**** Exercise inputs

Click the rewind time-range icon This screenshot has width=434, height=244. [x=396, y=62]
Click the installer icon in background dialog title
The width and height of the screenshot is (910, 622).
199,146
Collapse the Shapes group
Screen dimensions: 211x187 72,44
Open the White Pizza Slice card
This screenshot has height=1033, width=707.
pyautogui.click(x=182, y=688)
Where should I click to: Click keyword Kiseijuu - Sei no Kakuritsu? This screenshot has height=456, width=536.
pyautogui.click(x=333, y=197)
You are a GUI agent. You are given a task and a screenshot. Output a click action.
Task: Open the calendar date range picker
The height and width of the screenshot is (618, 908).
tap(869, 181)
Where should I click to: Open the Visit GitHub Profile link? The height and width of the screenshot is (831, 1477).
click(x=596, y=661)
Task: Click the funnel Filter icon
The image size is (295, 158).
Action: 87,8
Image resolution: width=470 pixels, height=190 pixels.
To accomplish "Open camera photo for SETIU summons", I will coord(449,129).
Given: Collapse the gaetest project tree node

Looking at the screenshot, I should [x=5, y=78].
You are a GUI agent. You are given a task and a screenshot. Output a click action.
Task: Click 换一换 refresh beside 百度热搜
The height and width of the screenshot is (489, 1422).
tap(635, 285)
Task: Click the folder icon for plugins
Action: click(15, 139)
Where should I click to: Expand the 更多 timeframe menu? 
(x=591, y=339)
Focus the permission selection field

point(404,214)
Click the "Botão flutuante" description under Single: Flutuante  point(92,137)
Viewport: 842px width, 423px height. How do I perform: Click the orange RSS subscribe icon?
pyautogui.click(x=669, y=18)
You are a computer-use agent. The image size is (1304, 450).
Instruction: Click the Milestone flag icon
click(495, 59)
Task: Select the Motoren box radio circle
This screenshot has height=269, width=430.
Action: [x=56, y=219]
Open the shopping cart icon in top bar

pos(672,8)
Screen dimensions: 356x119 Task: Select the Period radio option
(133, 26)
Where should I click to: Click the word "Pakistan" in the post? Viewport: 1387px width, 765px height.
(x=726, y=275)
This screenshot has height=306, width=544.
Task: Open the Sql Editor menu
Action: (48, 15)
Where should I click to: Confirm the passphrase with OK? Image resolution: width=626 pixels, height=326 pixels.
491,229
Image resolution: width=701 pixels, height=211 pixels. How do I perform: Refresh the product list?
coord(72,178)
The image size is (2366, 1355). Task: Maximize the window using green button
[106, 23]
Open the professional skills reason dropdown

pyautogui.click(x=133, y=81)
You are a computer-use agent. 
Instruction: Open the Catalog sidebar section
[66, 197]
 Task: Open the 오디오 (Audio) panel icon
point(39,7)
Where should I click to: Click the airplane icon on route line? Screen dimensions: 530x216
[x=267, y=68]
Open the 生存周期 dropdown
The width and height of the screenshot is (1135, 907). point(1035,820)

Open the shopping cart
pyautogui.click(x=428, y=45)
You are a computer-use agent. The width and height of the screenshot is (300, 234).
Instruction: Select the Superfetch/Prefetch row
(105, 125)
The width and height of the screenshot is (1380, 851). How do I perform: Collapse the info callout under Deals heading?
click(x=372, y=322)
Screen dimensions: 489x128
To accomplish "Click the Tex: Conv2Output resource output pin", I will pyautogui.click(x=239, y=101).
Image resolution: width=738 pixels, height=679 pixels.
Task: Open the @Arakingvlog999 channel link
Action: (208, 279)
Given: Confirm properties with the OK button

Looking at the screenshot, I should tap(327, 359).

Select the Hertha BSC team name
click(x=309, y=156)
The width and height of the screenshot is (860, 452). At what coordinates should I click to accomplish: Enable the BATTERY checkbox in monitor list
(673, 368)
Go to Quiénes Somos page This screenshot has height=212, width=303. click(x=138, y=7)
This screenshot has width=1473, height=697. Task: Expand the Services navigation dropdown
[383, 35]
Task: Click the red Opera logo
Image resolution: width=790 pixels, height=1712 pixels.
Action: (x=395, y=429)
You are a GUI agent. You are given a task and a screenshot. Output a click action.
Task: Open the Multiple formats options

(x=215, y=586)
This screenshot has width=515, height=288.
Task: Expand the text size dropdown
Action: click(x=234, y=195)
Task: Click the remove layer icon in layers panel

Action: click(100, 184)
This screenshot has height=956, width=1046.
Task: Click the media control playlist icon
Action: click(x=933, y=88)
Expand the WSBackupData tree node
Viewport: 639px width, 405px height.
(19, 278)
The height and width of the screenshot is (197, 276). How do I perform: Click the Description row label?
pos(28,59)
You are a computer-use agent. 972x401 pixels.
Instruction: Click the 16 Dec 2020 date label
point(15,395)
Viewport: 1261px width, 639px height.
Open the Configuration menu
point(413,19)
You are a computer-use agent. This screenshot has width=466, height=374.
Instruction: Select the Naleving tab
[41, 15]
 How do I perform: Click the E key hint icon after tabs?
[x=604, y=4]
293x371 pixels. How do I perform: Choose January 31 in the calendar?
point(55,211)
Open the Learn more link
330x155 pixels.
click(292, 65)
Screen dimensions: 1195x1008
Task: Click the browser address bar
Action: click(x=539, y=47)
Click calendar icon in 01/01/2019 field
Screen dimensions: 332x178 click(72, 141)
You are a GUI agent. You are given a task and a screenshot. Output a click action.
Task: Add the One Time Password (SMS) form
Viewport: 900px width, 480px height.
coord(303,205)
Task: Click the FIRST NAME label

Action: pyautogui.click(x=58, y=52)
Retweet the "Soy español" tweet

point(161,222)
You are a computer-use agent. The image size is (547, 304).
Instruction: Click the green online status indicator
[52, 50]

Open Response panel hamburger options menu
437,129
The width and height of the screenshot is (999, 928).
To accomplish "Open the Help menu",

********

Problem description: Beginning at the line that contains "Instruction: Select the Naleving tab", reproduce every line down to the last line of the entries above, exactly and only those.

Expected output:
Instruction: Select the Naleving tab
[41, 15]
 How do I perform: Click the E key hint icon after tabs?
[x=604, y=4]
293x371 pixels. How do I perform: Choose January 31 in the calendar?
point(55,211)
Open the Learn more link
330x155 pixels.
click(292, 65)
Screen dimensions: 1195x1008
Task: Click the browser address bar
Action: click(x=539, y=47)
Click calendar icon in 01/01/2019 field
Screen dimensions: 332x178 click(72, 141)
You are a GUI agent. You are given a task and a screenshot. Output a click action.
Task: Add the One Time Password (SMS) form
Viewport: 900px width, 480px height.
coord(303,205)
Task: Click the FIRST NAME label

Action: pyautogui.click(x=58, y=52)
Retweet the "Soy español" tweet

point(161,222)
You are a computer-use agent. The image size is (547, 304).
Instruction: Click the green online status indicator
[52, 50]

Open Response panel hamburger options menu
437,129
The width and height of the screenshot is (999, 928).
To accomplish "Open the Help menu",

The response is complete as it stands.